= Task details =
Pictures stay out of the copy. Retype exactly the lines below from the one with "Sea Green Saree Set (2 Piece) (33, 2251)" through the one with "סריקת מסמכים (260, 1433)".

Source material START

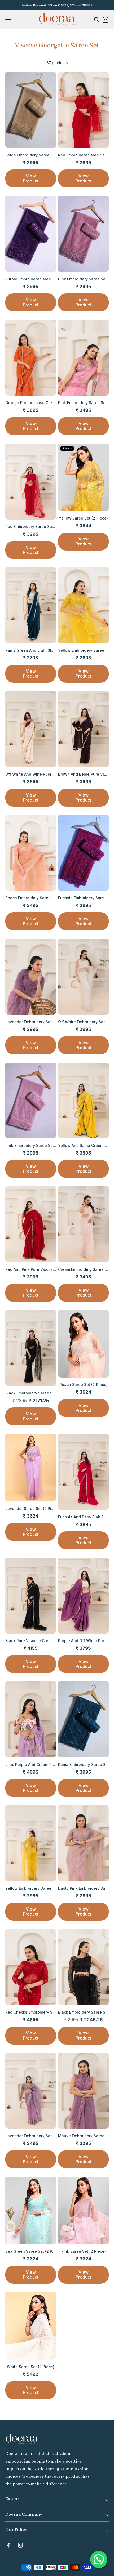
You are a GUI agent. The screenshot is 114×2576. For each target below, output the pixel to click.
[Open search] (96, 20)
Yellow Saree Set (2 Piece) (83, 518)
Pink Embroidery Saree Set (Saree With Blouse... (49, 1145)
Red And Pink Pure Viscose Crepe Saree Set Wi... (50, 1269)
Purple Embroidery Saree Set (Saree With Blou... (49, 279)
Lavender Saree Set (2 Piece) (32, 1508)
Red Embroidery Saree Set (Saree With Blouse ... (49, 526)
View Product (30, 178)
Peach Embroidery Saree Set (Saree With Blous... (50, 898)
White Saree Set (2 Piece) (30, 2366)
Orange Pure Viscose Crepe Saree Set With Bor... (50, 402)
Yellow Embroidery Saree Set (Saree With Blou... (49, 1888)
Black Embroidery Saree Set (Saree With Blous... (49, 1393)
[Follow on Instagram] (20, 2545)
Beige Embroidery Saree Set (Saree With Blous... (49, 155)
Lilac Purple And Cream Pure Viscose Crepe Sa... (50, 1764)
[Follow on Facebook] (8, 2545)
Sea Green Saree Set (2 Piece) (33, 2251)
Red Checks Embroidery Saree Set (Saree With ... (50, 2012)
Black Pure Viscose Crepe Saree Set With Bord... (49, 1640)
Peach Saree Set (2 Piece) (83, 1384)
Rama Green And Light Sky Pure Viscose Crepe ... (50, 650)
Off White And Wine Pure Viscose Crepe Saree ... (50, 774)
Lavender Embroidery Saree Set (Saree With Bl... (49, 1021)
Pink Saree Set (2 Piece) (83, 2251)
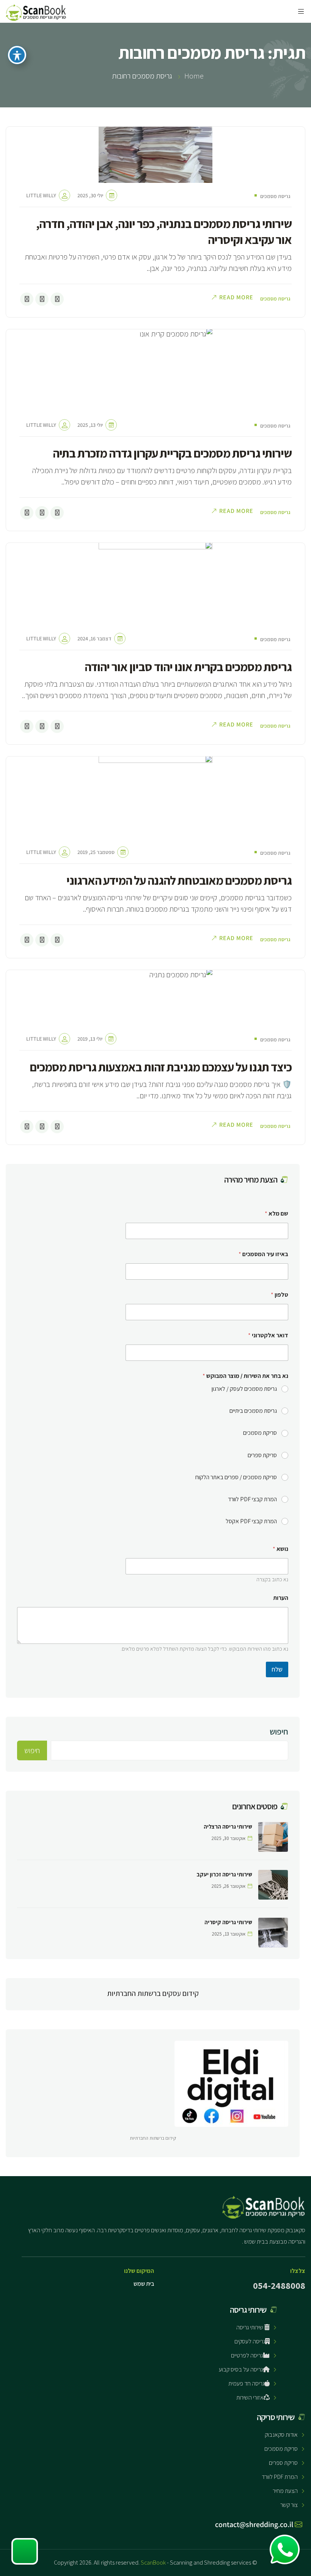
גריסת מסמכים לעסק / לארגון (244, 1389)
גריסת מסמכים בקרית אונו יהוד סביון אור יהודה (188, 667)
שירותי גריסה (250, 2327)
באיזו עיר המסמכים (263, 1254)
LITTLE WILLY (41, 195)
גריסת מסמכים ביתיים (253, 1411)
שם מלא (276, 1213)
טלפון (279, 1294)
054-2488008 (279, 2285)
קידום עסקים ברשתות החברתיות (153, 1993)
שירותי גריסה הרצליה (228, 1826)
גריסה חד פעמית (246, 2383)
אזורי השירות (250, 2397)
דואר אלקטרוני (268, 1335)
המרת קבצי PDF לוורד (252, 1499)
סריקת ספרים (262, 1455)
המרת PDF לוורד (280, 2477)
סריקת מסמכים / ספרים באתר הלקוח (236, 1477)
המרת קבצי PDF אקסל (251, 1521)
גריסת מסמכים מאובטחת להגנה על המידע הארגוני (179, 880)
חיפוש (279, 1731)
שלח (277, 1669)
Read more (236, 297)
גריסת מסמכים (275, 196)
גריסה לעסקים (249, 2341)
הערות (280, 1597)
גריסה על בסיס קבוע (241, 2369)
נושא (280, 1548)
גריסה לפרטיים (247, 2355)
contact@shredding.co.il (255, 2524)
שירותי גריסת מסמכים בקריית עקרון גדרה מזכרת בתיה (172, 453)
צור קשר (289, 2505)
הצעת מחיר (285, 2491)
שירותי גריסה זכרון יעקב (224, 1874)
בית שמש (144, 2284)
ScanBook (153, 2563)
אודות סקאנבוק (281, 2435)
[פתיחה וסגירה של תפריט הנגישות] (17, 55)
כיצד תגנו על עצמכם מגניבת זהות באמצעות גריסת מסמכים (161, 1067)
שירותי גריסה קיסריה (228, 1922)
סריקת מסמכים (260, 1433)
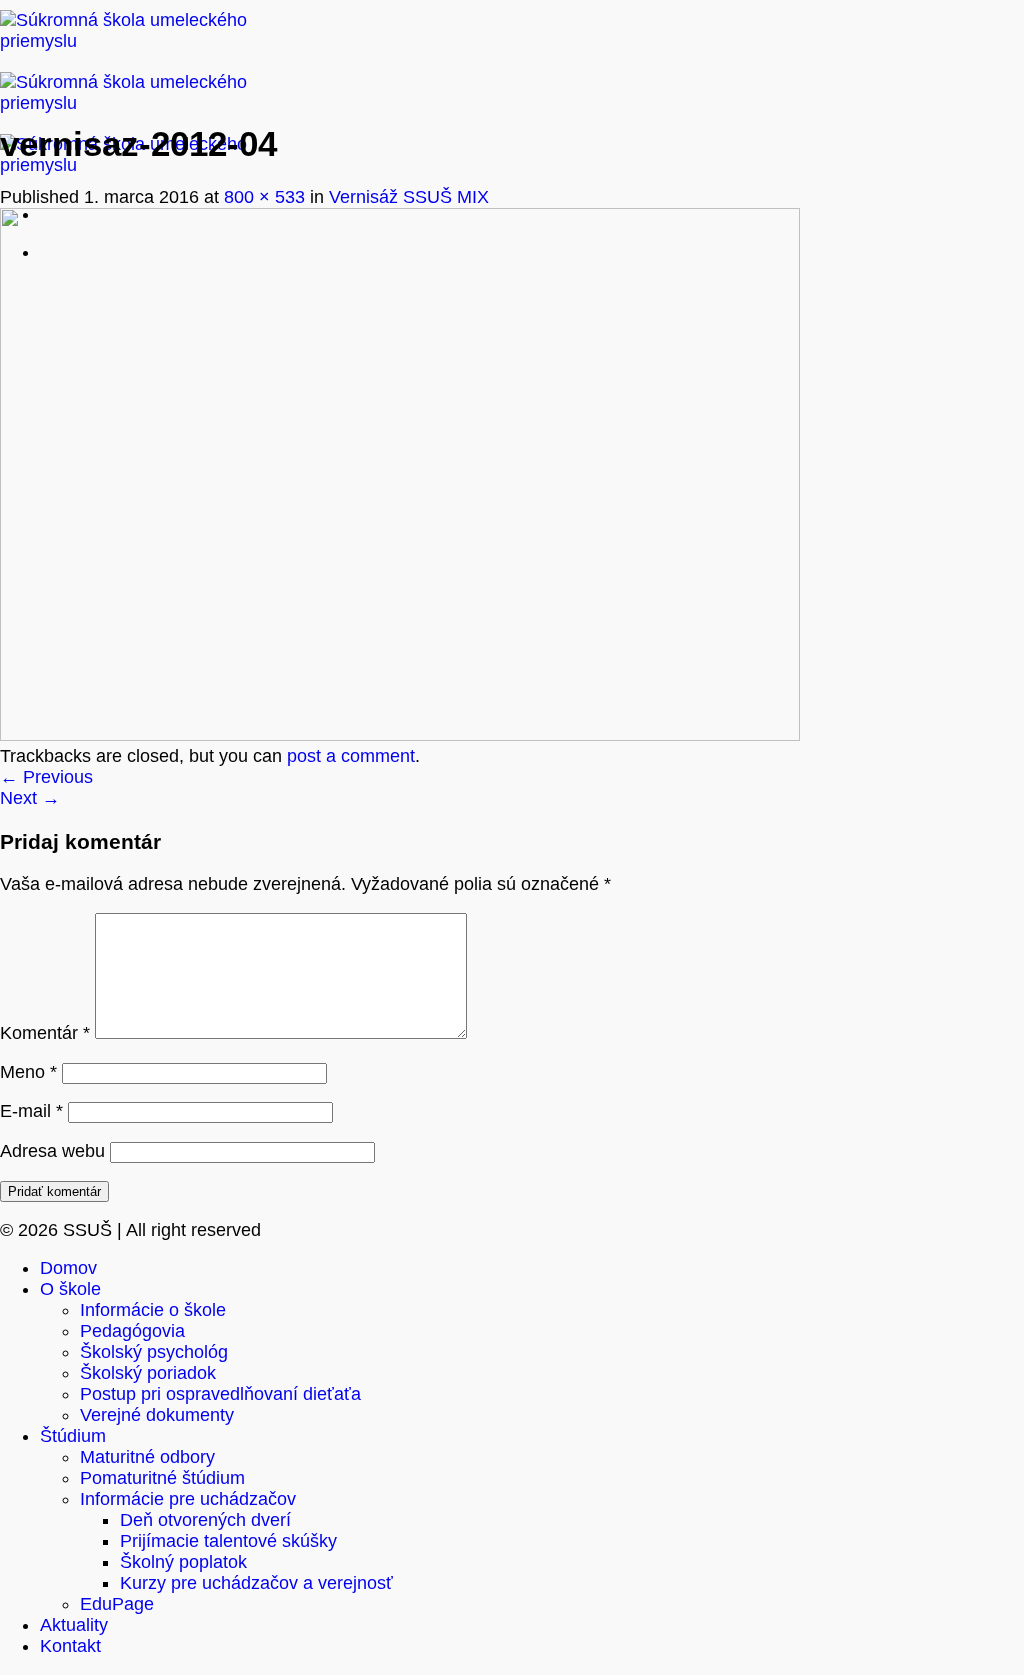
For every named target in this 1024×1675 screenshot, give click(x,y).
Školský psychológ (154, 1352)
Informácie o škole (153, 1310)
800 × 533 (264, 197)
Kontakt (70, 1646)
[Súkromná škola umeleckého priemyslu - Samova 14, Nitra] (140, 103)
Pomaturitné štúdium (162, 1478)
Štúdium (73, 1436)
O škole (70, 1289)
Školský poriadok (148, 1373)
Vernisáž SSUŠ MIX (409, 197)
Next (30, 798)
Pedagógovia (132, 1331)
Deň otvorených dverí (205, 1520)
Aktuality (74, 1625)
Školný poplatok (183, 1562)
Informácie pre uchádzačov (188, 1499)
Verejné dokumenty (157, 1415)
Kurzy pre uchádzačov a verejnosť (256, 1583)
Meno (28, 1072)
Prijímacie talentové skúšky (228, 1541)
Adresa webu (52, 1151)
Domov (68, 1268)
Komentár (45, 1033)
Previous (46, 777)
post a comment (351, 756)
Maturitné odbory (147, 1457)
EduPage (117, 1604)
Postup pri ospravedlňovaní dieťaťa (220, 1394)
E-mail (31, 1111)
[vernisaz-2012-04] (400, 735)
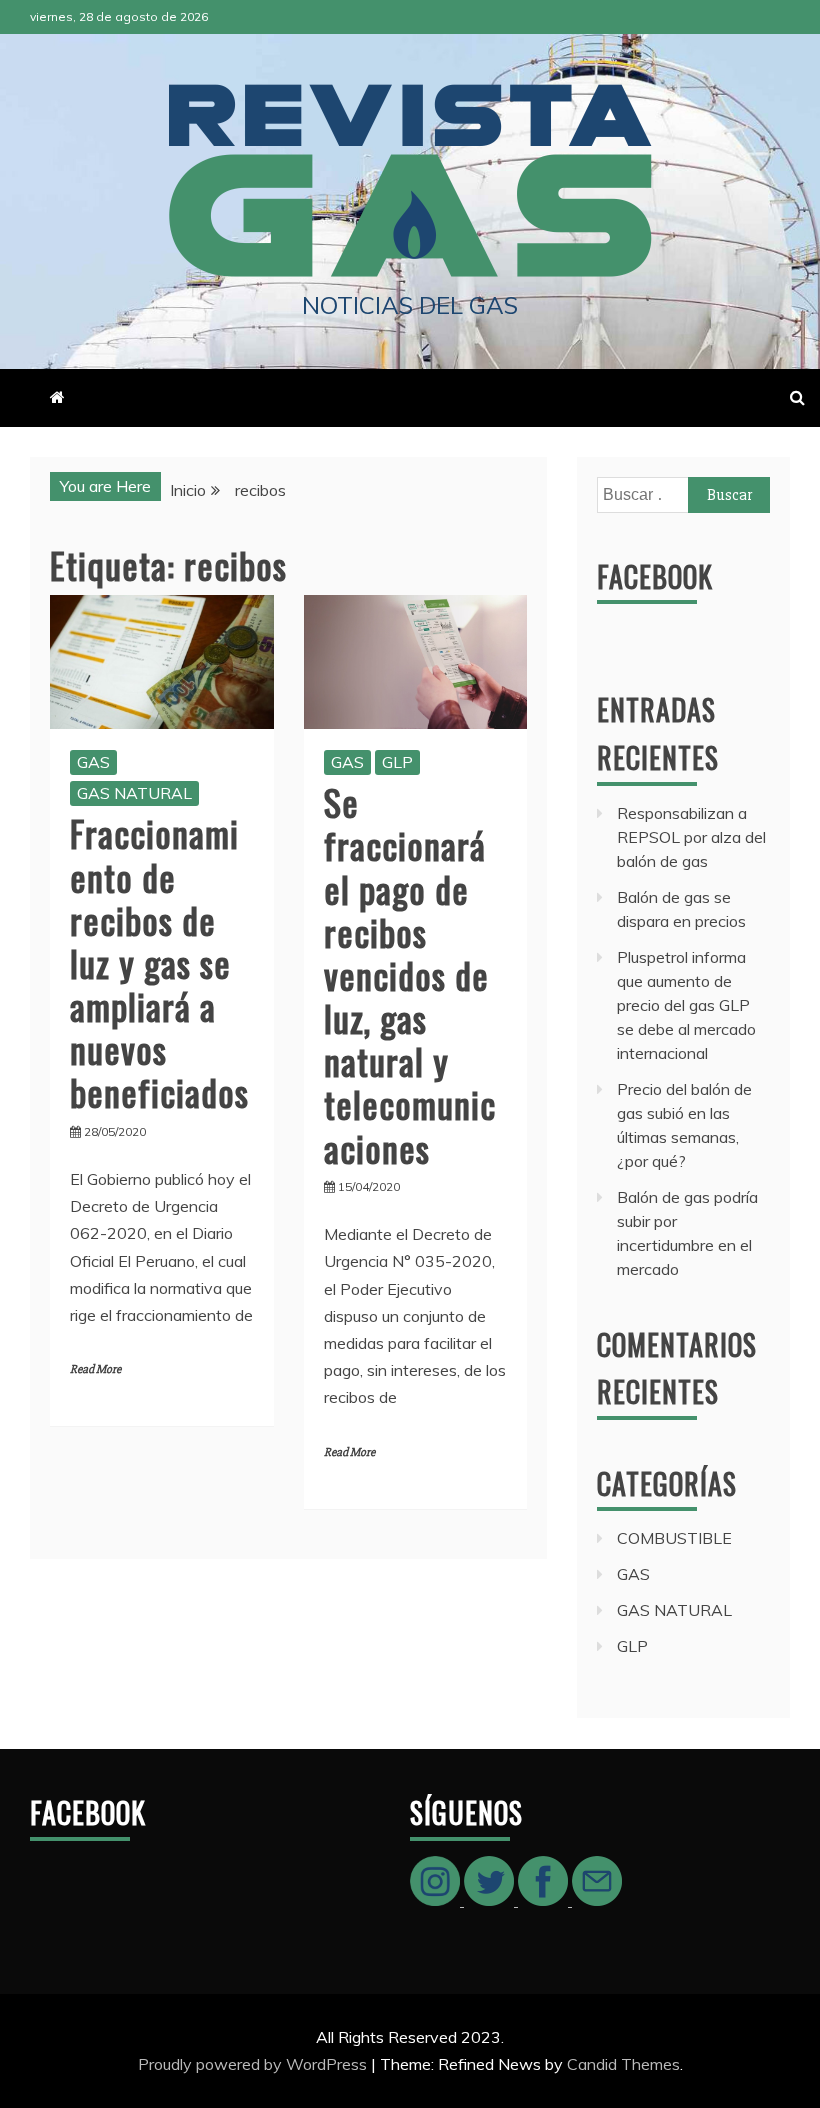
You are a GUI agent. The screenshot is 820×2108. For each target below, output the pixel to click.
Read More (95, 1369)
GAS (93, 762)
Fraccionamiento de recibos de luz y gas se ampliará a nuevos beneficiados (159, 962)
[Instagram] (437, 1900)
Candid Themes (623, 2064)
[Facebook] (545, 1900)
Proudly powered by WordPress (254, 2064)
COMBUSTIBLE (674, 1538)
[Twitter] (491, 1900)
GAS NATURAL (134, 793)
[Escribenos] (597, 1900)
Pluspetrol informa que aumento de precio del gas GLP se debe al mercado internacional (686, 1005)
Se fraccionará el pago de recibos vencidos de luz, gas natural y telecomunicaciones (410, 974)
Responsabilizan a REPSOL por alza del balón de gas (691, 837)
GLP (397, 762)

Source material END

= Task answer =
Sea Green Saree Set (2 Piece) (33, 2251)
Red Checks Embroidery Saree Set (Saree With ... (50, 2012)
Black Pure Viscose Crepe Saree Set With Bord... (49, 1640)
Peach Saree Set (2 Piece) (83, 1384)
Rama Green And Light Sky Pure Viscose Crepe ... (50, 650)
Off White And Wine Pure Viscose Crepe Saree ... (50, 774)
Lavender Embroidery Saree Set (Saree With Bl... (49, 1021)
Pink Saree Set (2 Piece) (83, 2251)
גריסת מסמכים לעסק / לארגון (244, 1389)
גריסת מסמכים בקרית אונו יהוד סביון אור יהודה (188, 667)
שירותי גריסה (250, 2327)
באיזו עיר המסמכים (263, 1254)
LITTLE WILLY (41, 195)
גריסת מסמכים ביתיים (253, 1411)
שם מלא (276, 1213)
טלפון (279, 1294)
054-2488008 (279, 2285)
קידום עסקים ברשתות החברתיות (153, 1993)
שירותי גריסה הרצליה (228, 1826)
גריסה חד פעמית (246, 2383)
אזורי השירות (250, 2397)
דואר אלקטרוני (268, 1335)
המרת קבצי PDF לוורד (252, 1499)
סריקת ספרים (262, 1455)
המרת PDF לוורד (280, 2477)
סריקת מסמכים / ספרים באתר הלקוח (236, 1477)
המרת קבצי PDF אקסל (251, 1521)
גריסת מסמכים מאובטחת להגנה על המידע הארגוני (179, 880)
חיפוש (279, 1731)
שלח (277, 1669)
Read more (236, 297)
גריסת מסמכים (275, 196)
גריסה לעסקים (249, 2341)
הערות (280, 1597)
גריסה על בסיס קבוע (241, 2369)
נושא (280, 1548)
גריסה לפרטיים (247, 2355)
contact@shredding.co.il (255, 2524)
שירותי גריסת מסמכים בקריית עקרון גדרה מזכרת בתיה (172, 453)
צור קשר (289, 2505)
הצעת מחיר (285, 2491)
שירותי גריסה זכרון יעקב (224, 1874)
בית שמש (144, 2284)
ScanBook (153, 2563)
אודות סקאנבוק (281, 2435)
[פתיחה וסגירה של תפריט הנגישות] (17, 55)
כיצד תגנו על עצמכם מגניבת זהות באמצעות גריסת מסמכים (161, 1067)
שירותי גריסה קיסריה (228, 1922)
סריקת מסמכים (260, 1433)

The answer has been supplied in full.